Hello everyone, I’m looking to configure Virtual Appliances with Sailpoint ISC, but i have some doubts by viewing this documentation: Configuring Virtual Appliances - SailPoint Identity Services. So I know that i can use 3 different type of infrastructure, one based on tunnelling, one based on http proxy and one based on a direct connection. One doubt is that in all of these scenario is shown that every connection is originated FROM the VA to the Sailpoint ISC. But when I’m setting up the connector on Sailpoint ISC, i will give command from Sailpoint ISC to the VA, so it’s not true that all connections are originated from VA? That implies also to not only open firewall outbound connection settings from va to Sailpoint but also to open the inbound connections?
The Virtual Appliance (VA) is like a phone that always calls SailPoint (the cloud service) and keeps the call active. Because the VA starts the connection (like making the phone call), SailPoint doesn’t need to call the VA back directly. Instead, it talks through the same ongoing call that the VA started.
So, you only need to allow the VA to “call out” to SailPoint (outbound traffic). You don’t need to worry about opening the door for “calls coming in” to the VA (inbound traffic). Everything happens through that one connection that the VA initiates. This is done to keep things secure and avoid opening up unnecessary access.
Hope you have better clarity now.
ok thanks, but keeping the connection always alive doesn’t hit the performances ?

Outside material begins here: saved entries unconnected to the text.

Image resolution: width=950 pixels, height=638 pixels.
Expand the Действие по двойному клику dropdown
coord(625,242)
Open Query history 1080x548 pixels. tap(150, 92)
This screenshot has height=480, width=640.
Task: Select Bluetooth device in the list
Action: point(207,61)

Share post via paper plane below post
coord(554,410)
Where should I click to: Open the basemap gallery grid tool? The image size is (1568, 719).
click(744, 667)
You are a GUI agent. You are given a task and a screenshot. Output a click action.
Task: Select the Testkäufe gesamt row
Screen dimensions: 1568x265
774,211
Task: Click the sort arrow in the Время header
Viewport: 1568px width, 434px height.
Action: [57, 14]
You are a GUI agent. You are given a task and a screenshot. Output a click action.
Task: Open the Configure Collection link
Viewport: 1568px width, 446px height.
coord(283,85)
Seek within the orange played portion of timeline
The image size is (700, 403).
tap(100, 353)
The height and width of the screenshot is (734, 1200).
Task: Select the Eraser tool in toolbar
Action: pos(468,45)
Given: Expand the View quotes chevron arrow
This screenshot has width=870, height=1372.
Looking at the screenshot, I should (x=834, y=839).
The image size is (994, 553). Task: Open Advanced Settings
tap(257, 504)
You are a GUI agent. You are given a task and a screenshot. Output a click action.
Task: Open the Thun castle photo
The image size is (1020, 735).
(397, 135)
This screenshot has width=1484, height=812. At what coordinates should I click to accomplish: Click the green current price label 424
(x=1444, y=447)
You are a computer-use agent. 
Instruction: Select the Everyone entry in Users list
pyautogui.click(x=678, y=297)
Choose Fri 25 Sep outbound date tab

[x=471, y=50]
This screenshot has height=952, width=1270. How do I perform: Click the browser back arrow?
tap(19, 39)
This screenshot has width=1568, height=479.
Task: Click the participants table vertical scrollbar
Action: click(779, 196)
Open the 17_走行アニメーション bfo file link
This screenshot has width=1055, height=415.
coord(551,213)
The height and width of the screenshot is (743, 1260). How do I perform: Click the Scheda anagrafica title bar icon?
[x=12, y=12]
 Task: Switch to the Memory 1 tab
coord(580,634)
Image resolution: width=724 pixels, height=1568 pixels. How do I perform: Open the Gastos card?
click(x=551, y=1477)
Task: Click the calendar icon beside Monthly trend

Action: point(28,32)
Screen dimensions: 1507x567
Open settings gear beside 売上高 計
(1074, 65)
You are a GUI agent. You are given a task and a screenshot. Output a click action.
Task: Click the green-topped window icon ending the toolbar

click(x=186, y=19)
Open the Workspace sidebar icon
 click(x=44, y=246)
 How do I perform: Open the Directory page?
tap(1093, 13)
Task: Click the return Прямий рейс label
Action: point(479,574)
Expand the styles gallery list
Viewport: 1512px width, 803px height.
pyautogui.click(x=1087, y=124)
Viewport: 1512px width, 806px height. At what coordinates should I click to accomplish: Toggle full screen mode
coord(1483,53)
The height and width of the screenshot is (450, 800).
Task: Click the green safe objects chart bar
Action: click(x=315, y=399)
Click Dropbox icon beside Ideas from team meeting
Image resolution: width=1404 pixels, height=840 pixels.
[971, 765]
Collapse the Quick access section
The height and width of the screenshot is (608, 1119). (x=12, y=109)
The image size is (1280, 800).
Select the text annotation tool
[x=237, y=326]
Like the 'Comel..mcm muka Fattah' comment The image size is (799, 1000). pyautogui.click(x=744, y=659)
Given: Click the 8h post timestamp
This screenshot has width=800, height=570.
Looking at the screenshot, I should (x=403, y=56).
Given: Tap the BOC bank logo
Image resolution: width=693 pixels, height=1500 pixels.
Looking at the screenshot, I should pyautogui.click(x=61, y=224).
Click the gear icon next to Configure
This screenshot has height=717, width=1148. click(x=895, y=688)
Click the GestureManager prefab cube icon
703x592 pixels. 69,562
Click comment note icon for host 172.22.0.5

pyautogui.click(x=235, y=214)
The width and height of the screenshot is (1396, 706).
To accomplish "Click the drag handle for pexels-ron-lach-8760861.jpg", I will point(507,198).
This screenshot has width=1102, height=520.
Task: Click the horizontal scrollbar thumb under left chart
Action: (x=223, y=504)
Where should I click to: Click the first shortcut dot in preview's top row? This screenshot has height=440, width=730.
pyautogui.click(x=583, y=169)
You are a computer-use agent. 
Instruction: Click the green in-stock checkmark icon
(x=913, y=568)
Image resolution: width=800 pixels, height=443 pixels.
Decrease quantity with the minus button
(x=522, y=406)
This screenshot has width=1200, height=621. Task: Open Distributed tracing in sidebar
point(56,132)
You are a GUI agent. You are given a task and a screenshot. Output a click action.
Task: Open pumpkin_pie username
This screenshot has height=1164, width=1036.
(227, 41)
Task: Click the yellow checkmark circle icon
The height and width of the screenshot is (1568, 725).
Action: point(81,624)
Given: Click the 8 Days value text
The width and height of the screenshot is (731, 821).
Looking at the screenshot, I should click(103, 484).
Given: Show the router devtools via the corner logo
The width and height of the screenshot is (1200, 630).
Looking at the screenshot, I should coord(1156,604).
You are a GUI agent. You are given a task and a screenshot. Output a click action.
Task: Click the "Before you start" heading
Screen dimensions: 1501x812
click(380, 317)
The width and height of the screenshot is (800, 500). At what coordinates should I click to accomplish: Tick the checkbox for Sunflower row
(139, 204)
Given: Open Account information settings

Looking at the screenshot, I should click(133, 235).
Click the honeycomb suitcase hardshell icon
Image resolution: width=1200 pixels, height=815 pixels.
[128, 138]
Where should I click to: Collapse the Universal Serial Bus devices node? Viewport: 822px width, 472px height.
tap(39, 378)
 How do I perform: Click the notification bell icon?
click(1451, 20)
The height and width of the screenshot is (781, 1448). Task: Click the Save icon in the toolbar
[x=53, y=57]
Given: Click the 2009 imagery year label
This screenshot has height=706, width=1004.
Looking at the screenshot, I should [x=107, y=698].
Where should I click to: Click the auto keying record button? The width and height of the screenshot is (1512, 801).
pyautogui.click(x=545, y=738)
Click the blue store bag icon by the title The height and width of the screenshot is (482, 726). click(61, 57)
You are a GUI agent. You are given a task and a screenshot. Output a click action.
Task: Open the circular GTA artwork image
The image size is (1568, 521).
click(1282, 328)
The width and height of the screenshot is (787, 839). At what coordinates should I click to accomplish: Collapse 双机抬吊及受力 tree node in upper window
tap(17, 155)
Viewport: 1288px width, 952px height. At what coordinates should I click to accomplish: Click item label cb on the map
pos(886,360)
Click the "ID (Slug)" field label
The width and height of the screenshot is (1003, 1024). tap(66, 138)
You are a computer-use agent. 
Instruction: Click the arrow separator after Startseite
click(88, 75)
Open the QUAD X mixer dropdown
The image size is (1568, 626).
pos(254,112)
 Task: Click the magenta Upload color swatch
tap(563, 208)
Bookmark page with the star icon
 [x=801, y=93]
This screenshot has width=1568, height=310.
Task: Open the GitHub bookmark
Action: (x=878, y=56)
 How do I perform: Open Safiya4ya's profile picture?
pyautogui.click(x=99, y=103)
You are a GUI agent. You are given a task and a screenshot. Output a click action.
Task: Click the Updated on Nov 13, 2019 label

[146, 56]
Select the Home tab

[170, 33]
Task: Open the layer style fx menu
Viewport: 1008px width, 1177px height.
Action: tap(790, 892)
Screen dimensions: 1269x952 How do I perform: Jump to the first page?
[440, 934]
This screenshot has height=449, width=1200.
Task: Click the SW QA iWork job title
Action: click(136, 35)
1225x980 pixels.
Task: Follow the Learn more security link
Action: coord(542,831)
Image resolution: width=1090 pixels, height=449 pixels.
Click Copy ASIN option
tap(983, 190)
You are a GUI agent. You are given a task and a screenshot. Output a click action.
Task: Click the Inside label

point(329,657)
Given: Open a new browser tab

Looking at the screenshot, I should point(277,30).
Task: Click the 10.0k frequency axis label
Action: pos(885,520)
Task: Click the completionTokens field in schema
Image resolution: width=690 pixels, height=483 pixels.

In addition to what @officialamitguptaa explained accurately and in an easy to understand language, you also need to understand the VAs are have direct access to all machines inside the on-prem network, and opening such a machine to inbound traffic from internet is a big NO for your network security team
Excellent analogy @officialamitguptaa
The connection isn’t ‘always open’, but the VA periodically checks if there is anything for it to do. This includes config changes as well as operations to do, such as aggregating data, provisioning new users or access.
This topic was automatically closed 60 days after the last reply. New replies are no longer allowed.